The Palm Outside the Window
Every morning at 7:42 AM, Sarah watched the cable guy ascend the telephone pole outside her nineteenth-floor apartment. She named him Marcel, though they'd never spoken. Marcel moved with the practiced rhythm of someone who'd spent decades climbing the same metal pyramid, his boots finding purchase where others saw only danger.
At 8:15 AM, Sarah became something else. She entered the glass pyramid downtown, transformed from person to corporate zombie, her consciousness compressed into quarterly projections and efficiency metrics. The building's architecture—a literal pyramid of power—mirrored everything hollow about her existence. Upper management occupied the pinnacle, while countless worker drones like her formed the broad base, supporting weight they'd never truly understand.

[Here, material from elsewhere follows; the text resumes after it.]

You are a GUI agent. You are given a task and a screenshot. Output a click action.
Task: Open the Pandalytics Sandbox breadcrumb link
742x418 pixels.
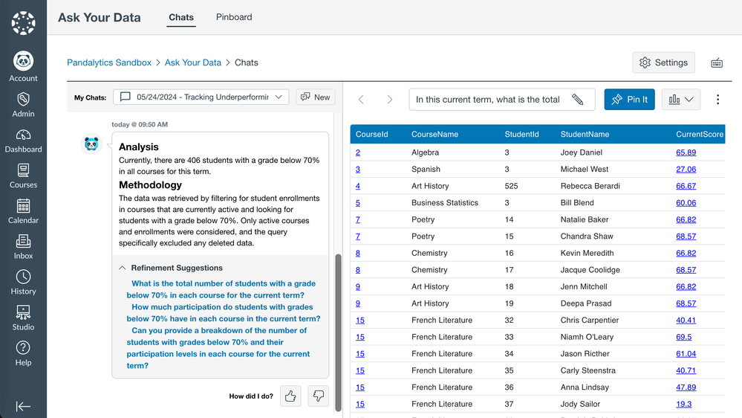point(109,62)
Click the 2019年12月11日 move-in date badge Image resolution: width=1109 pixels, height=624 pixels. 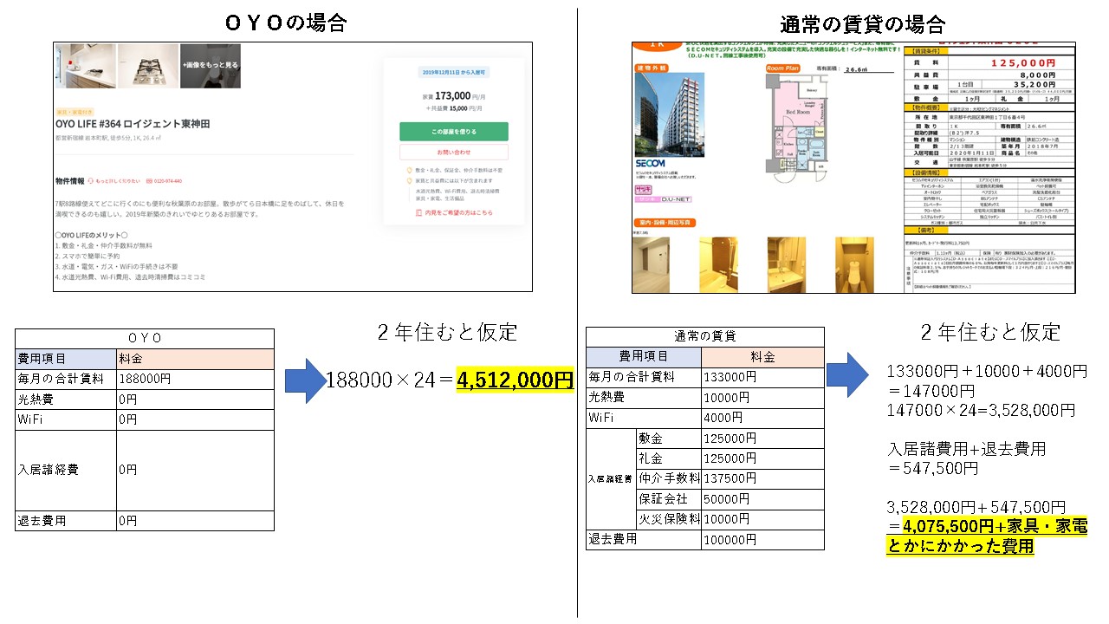(453, 73)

Her cubicle neighbor, Marcus, had started leaving sticky notes on her monitor. "You still in there?" they read. Sometimes she wanted to tell him: not really, not since the divorce, not since she'd stopped recognizing the woman in the mirror. But adult communication required words she couldn't find.

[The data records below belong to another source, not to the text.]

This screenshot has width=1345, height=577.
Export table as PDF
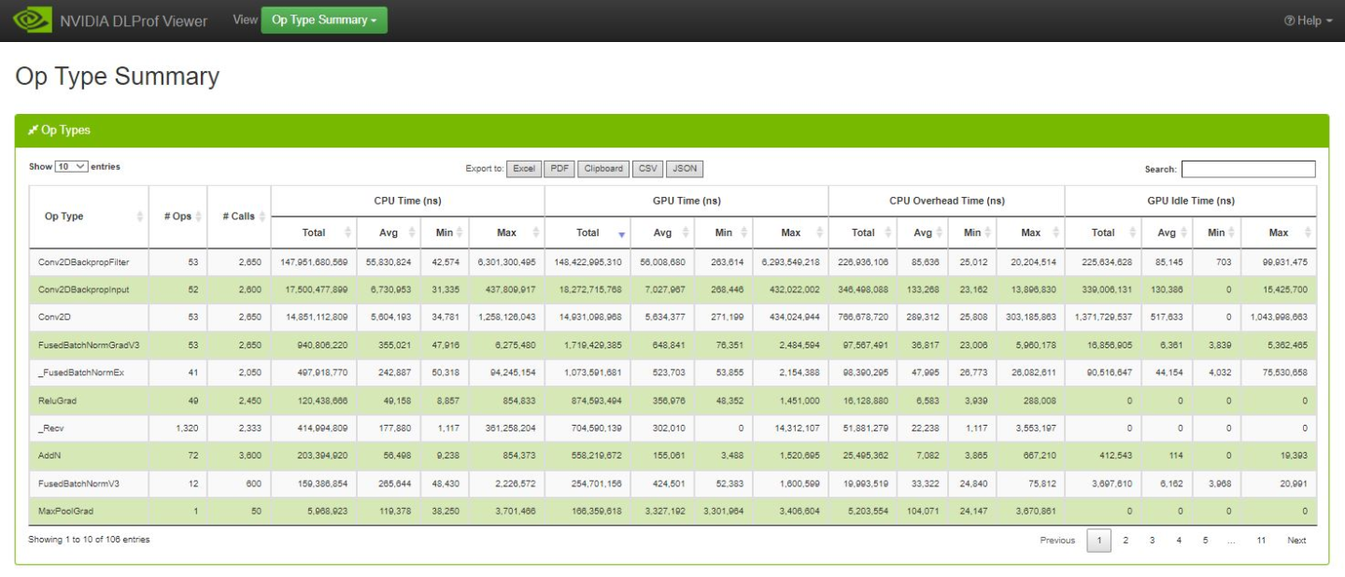pyautogui.click(x=559, y=169)
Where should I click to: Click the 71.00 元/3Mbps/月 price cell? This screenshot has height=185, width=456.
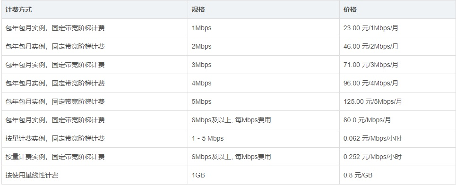(397, 65)
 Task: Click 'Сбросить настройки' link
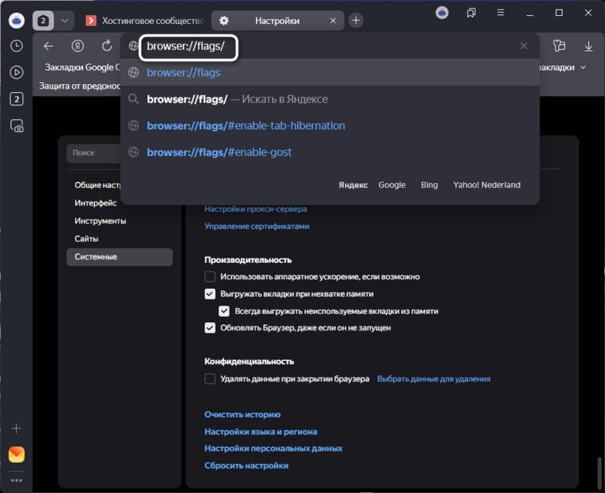coord(246,465)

Today, the air conditioning failed. Heat rose through the pyramid's glass skin like fever. Sarah's palm left a sweat mark on her desk when she stood up abruptly, chair screeching. The office zombie hordes continued typing, oblivious.
She walked to the window and pressed both palms against the glass. Far below, invisible from this height, she knew a palm tree swayed in the park where she used to eat lunch with someone who once loved her. The cable on the telephone pole had snapped yesterday; she'd watched Marcel work through the night, repairing the connection between strangers.

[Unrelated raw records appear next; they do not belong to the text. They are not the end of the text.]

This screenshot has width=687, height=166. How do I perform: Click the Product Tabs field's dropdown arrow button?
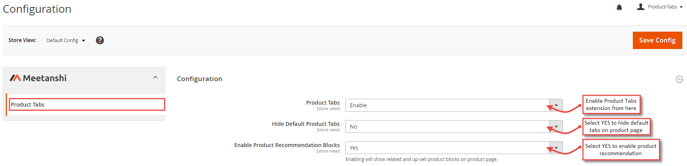tap(556, 105)
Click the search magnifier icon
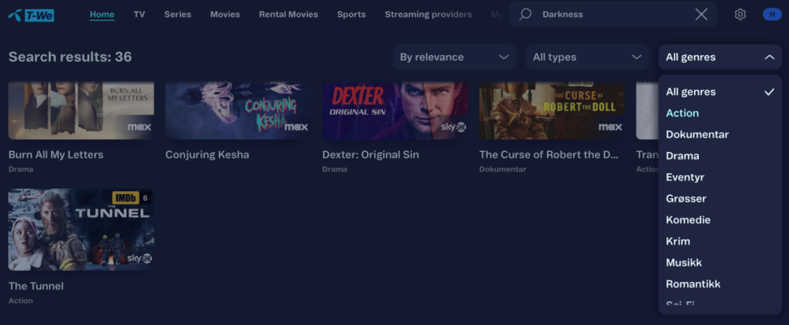 [x=525, y=15]
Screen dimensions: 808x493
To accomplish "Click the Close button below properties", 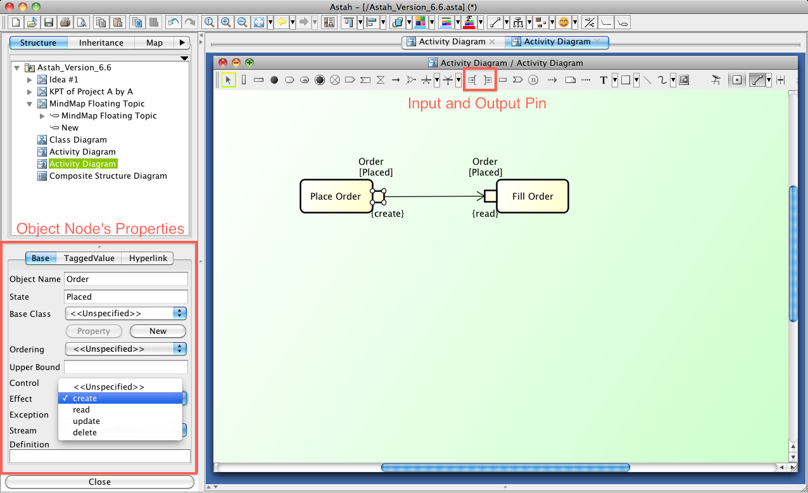I will click(x=99, y=482).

"Connection," she whispered. That was the word that had been haunting her—how people linked, how they severed, how some ties could be spliced back together while others frayed beyond recognition.
Sarah returned to her desk and wrote something on Marcus's next sticky note before placing it on his monitor. Then she walked out of the pyramid, down forty-two floors, toward the park and the palm tree and whatever came after being a zombie.
"Where are you going?" Marcus called after her.
She turned, palm raised in something like greeting, something like farewell. "I'm going to learn how to climb."